Problem description. Rewrite the entries starting with the line containing "Where should I click to: Click the" and going on through the end, replacing "row header" with "column header" and keeping everything else the same. Leave the pictures out.

──────────────────────────────

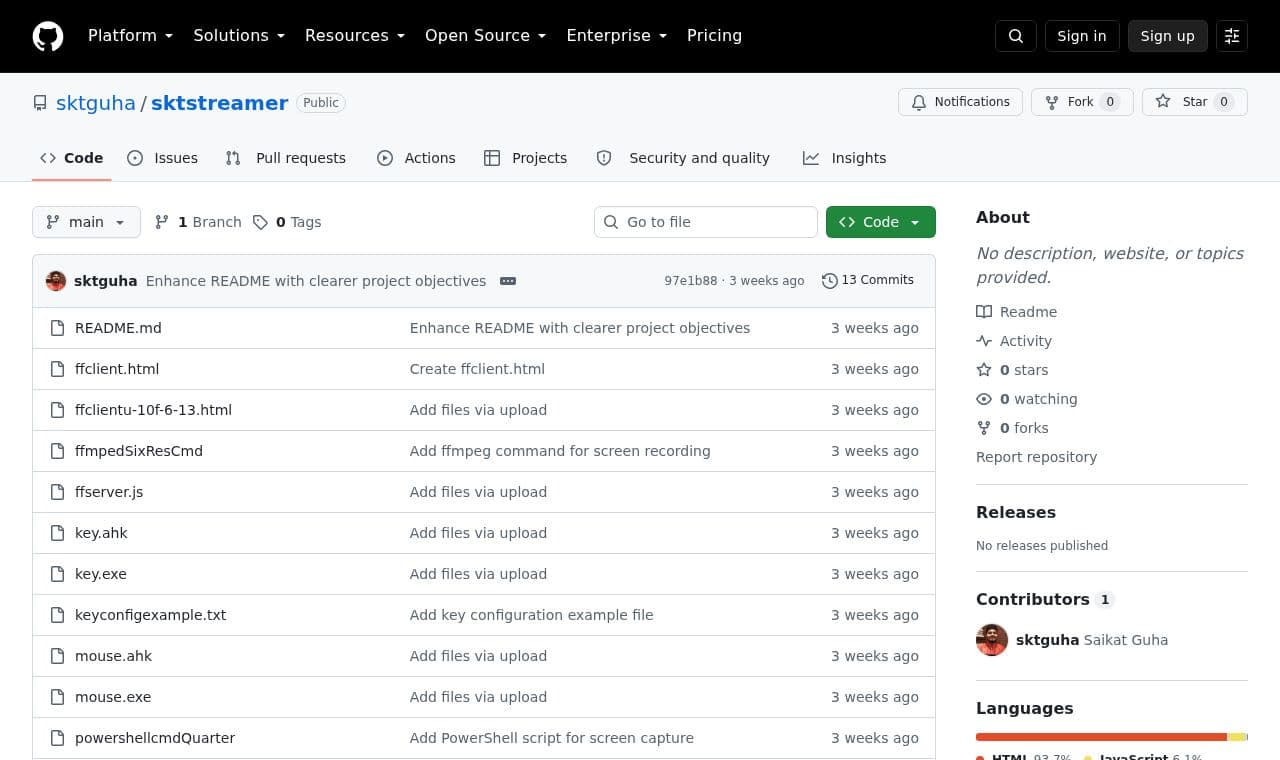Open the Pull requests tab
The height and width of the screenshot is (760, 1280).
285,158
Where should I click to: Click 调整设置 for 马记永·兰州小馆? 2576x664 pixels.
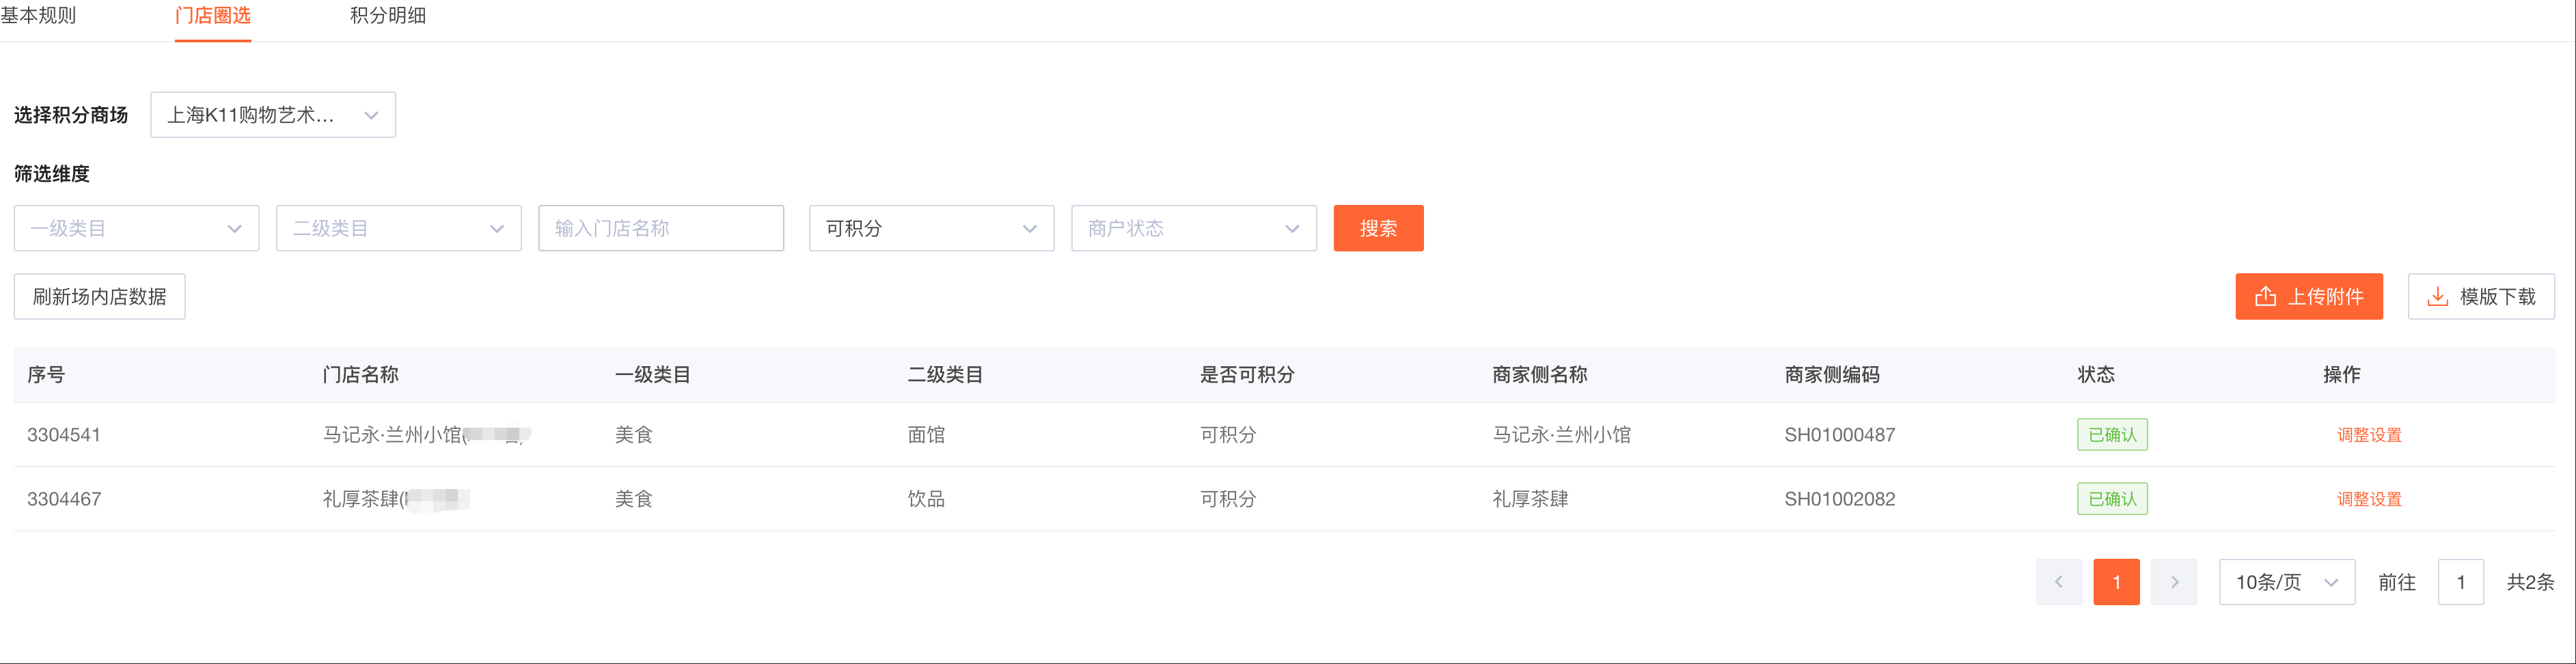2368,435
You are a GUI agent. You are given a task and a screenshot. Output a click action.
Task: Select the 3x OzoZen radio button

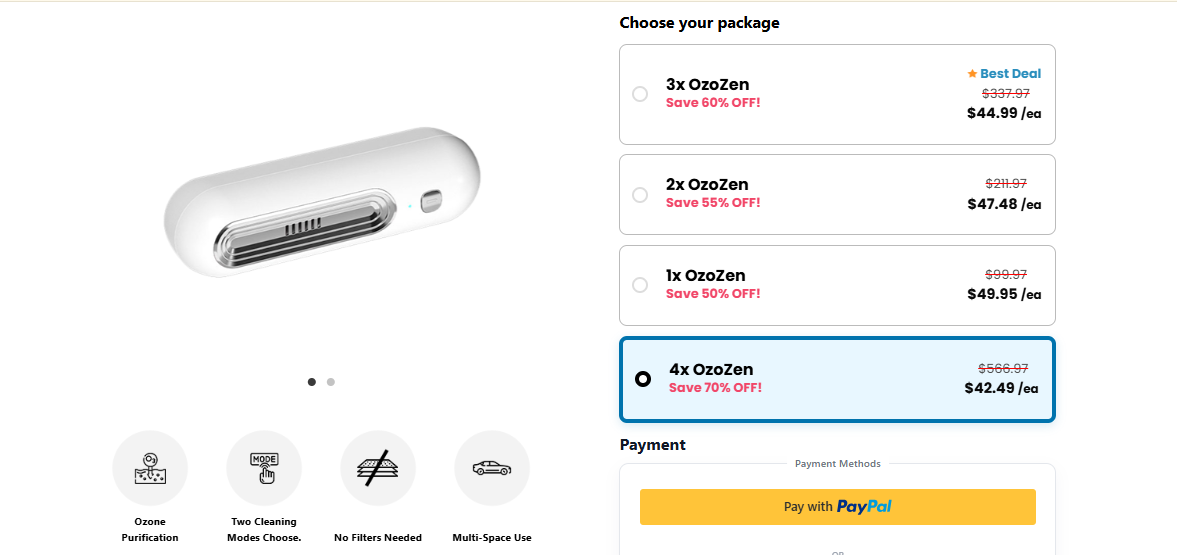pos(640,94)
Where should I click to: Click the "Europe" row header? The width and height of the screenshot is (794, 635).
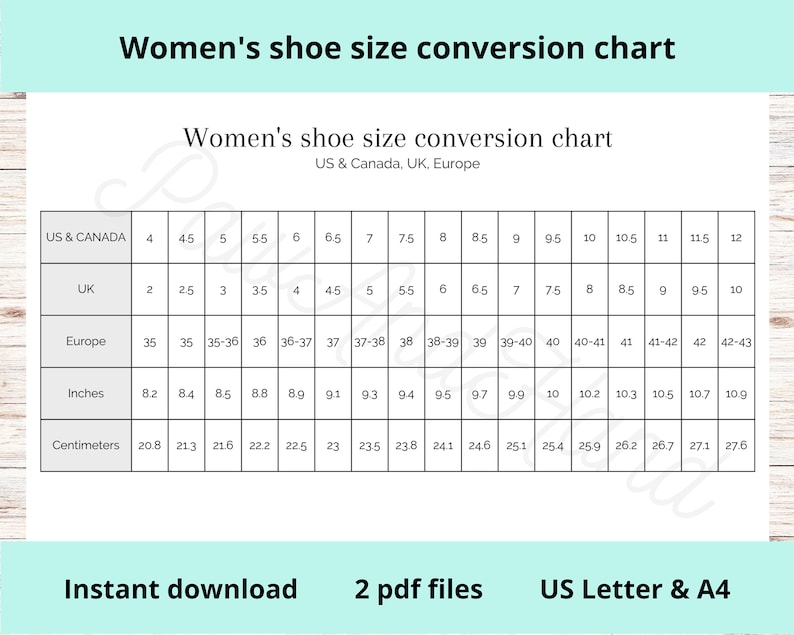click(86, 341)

──────────────────────────────

Answer to the problem.
Where should I click to: Click the "Europe" column header? The width and height of the screenshot is (794, 635).
click(86, 341)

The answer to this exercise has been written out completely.